◆ What to produce
Each line below is to be copied exactly as it appears.

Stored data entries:
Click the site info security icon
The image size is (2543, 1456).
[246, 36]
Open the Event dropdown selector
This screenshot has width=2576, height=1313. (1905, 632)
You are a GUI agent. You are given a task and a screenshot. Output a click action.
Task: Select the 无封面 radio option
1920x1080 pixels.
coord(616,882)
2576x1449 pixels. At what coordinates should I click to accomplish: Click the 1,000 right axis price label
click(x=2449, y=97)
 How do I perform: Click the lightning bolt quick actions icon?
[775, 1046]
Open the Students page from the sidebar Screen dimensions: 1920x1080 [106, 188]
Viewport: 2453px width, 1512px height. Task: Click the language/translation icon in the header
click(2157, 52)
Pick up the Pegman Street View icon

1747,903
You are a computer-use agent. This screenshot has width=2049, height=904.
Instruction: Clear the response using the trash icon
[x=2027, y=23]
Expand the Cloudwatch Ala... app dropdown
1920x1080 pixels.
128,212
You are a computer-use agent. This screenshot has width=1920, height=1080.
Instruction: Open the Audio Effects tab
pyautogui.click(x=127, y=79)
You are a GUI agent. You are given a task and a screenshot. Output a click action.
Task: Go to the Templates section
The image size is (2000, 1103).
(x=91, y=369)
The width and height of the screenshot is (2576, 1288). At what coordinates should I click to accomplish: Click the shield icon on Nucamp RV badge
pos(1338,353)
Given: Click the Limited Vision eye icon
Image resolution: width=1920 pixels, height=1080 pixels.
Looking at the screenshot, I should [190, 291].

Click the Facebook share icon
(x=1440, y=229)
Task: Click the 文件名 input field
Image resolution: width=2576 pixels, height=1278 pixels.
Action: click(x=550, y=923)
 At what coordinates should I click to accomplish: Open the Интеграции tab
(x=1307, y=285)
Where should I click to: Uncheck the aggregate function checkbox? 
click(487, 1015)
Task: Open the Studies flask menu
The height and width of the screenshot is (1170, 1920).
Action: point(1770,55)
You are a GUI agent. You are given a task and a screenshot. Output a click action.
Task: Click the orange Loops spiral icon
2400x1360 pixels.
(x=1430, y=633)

◆ Exercise response
Click the site info security icon
The image size is (2543, 1456).
[246, 36]
Open the Event dropdown selector
This screenshot has width=2576, height=1313. (1905, 632)
You are a GUI agent. You are given a task and a screenshot. Output a click action.
Task: Select the 无封面 radio option
1920x1080 pixels.
coord(616,882)
2576x1449 pixels. At what coordinates should I click to accomplish: Click the 1,000 right axis price label
click(x=2449, y=97)
 How do I perform: Click the lightning bolt quick actions icon?
[775, 1046]
Open the Students page from the sidebar Screen dimensions: 1920x1080 [106, 188]
Viewport: 2453px width, 1512px height. Task: Click the language/translation icon in the header
click(2157, 52)
Pick up the Pegman Street View icon

1747,903
You are a computer-use agent. This screenshot has width=2049, height=904.
Instruction: Clear the response using the trash icon
[x=2027, y=23]
Expand the Cloudwatch Ala... app dropdown
1920x1080 pixels.
128,212
You are a computer-use agent. This screenshot has width=1920, height=1080.
Instruction: Open the Audio Effects tab
pyautogui.click(x=127, y=79)
You are a GUI agent. You are given a task and a screenshot. Output a click action.
Task: Go to the Templates section
The image size is (2000, 1103).
(x=91, y=369)
The width and height of the screenshot is (2576, 1288). At what coordinates should I click to accomplish: Click the shield icon on Nucamp RV badge
pos(1338,353)
Given: Click the Limited Vision eye icon
Image resolution: width=1920 pixels, height=1080 pixels.
Looking at the screenshot, I should [190, 291].

Click the Facebook share icon
(x=1440, y=229)
Task: Click the 文件名 input field
Image resolution: width=2576 pixels, height=1278 pixels.
Action: click(x=550, y=923)
 At what coordinates should I click to accomplish: Open the Интеграции tab
(x=1307, y=285)
Where should I click to: Uncheck the aggregate function checkbox? 
click(487, 1015)
Task: Open the Studies flask menu
The height and width of the screenshot is (1170, 1920).
Action: point(1770,55)
You are a GUI agent. You are given a task and a screenshot. Output a click action.
Task: Click the orange Loops spiral icon
2400x1360 pixels.
(x=1430, y=633)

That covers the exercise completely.